Osho – Ananda means bliss, blissfulness, neelamber means blue sky: blissful blue sky. Blue is the symbol for depth. The sky is not really blue; it looks blue just because of the infinite depth. Neelamber is one of the names of Krishna, because he is as blue as the blue sky.
So the first thing: abysmal depth… and one has to disappear into that abysmal depth. It is not like falling in that depth, because if you are falling then the depth cannot be very much because you are there; you will make it shallow. Going into depth is more like disappearing. It is as when you put a cube of salt into water and you don’t know where it has gone. It has started disappearing, and a moment comes when it is nowhere to be found. But you can taste the water and it will be there.
Buddha was asked, ’Where will you be when you are gone from the body. Because this is your last incarnation in the body; you will not come back again to any womb. Where will you be?’
He says, ’Taste existence and you will find me there. As salt dissolves into water I will dissolve into the cosmos. And if you are capable of tasting it you will taste me.’
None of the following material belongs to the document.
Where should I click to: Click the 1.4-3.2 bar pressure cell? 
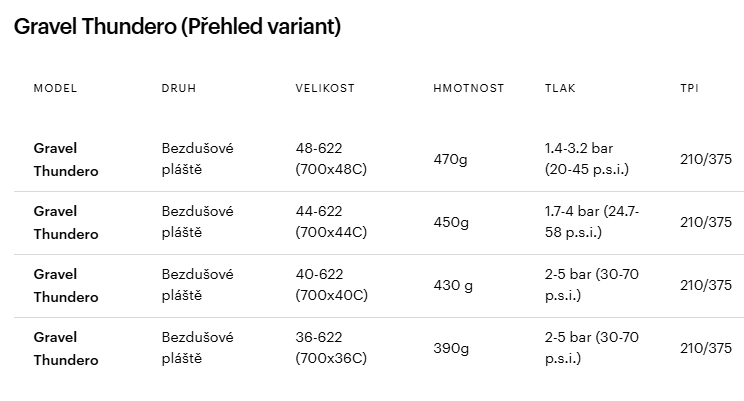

The existence is becoming more and more enlightened, because more and more enlightened people are disappearing into it. Man is not falling, man is evolving. Whenever one buddha again disappears into existence it is more salty. Of course existence is vast and big, and a buddha howsoever big is again just a drop, but still that one drop changes the quality of the very existence. You would not have been the same if Jesus had not existed in the world, although it is very difficult scientifically to find out how much he has affected you, how much buddha has affected you, how much lao tzu has affected you. You may not even have heard the names of many buddhas, still they have affected you because they are flowing in your blood. You are breathing them; you cannot remain unaffected by them. The trees have absorbed them and the stars have absorbed them, and wherever you look something of them is present….
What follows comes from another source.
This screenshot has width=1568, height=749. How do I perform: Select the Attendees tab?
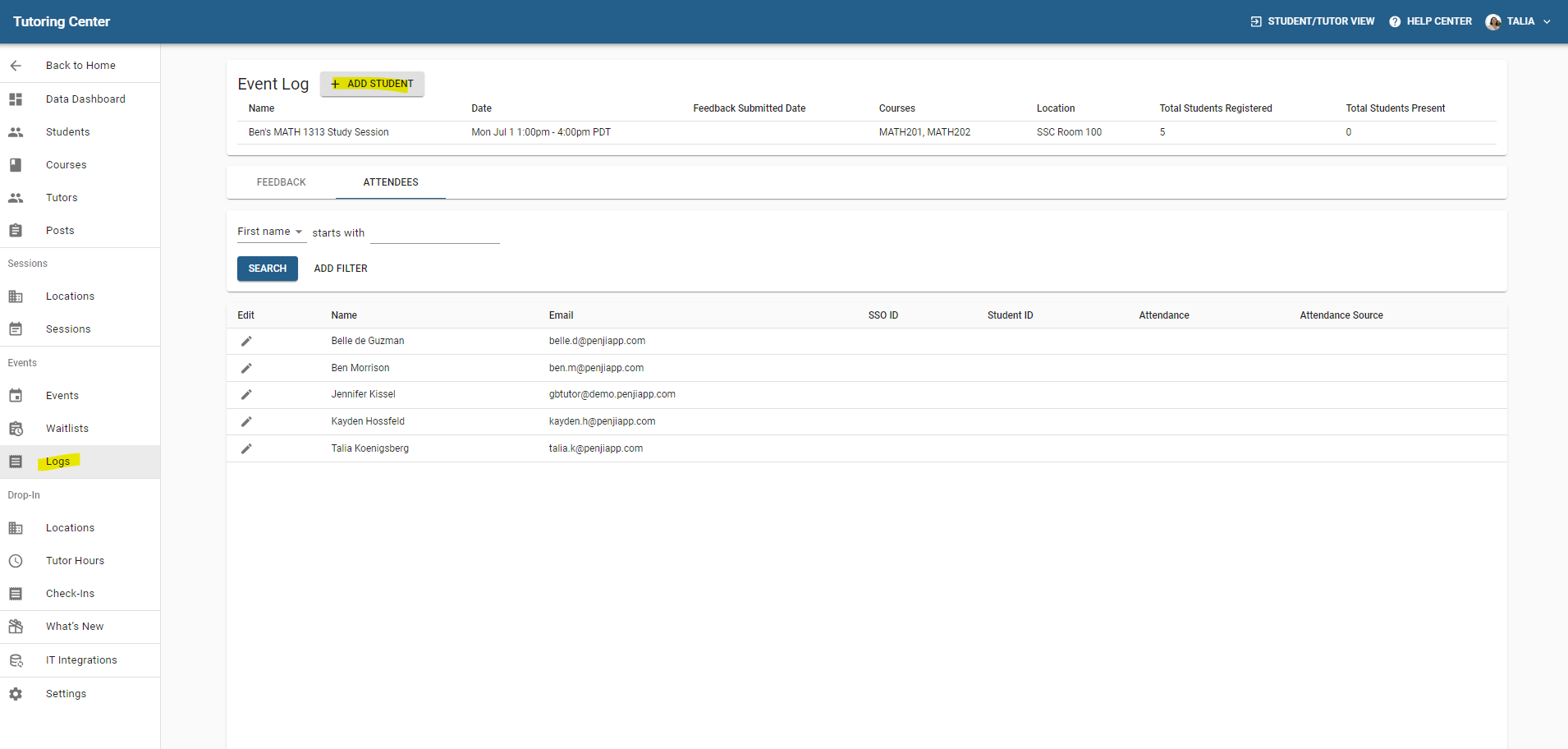(x=391, y=182)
So one has to disappear into the depth. When one disappears then only is there depth. If one is, then it is just a pretension of depth; it cannot be real depth. Real depth cannot allow the ego to exist. Ego as such is the superficial. It is just as on the surface of the ocean there are waves, but if you go deep there are no waves. There cannot be any waves because there is no wind. The ego is just on the surface of the mind – those waves and ripples and all that. Once you start entering deeper into your being all that disappears – the mind and the ego and the thoughts. And it is a bottomless abyss: it has no boundary to it. That is the meaning of the sky.
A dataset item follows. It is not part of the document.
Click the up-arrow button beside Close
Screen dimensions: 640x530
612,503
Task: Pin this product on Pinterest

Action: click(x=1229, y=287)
Sky is very symbolic in eastern mysticism… the greatest symbol there is. It means many things. One: it is always present, yet absent. It is present everywhere yet absent. Its very way of presence is being absent. It exists by not being. That’s how god exists. That’s why you cannot show where god is; that’s why you cannot pinpoint him. He is everywhere and nowhere… and that is the quality of the sky too. It is not just an accident that whenever people pray they look at the sky. Unknowingly, they raise their eyes to the sky, because god is like the sky: present and yet utterly absent.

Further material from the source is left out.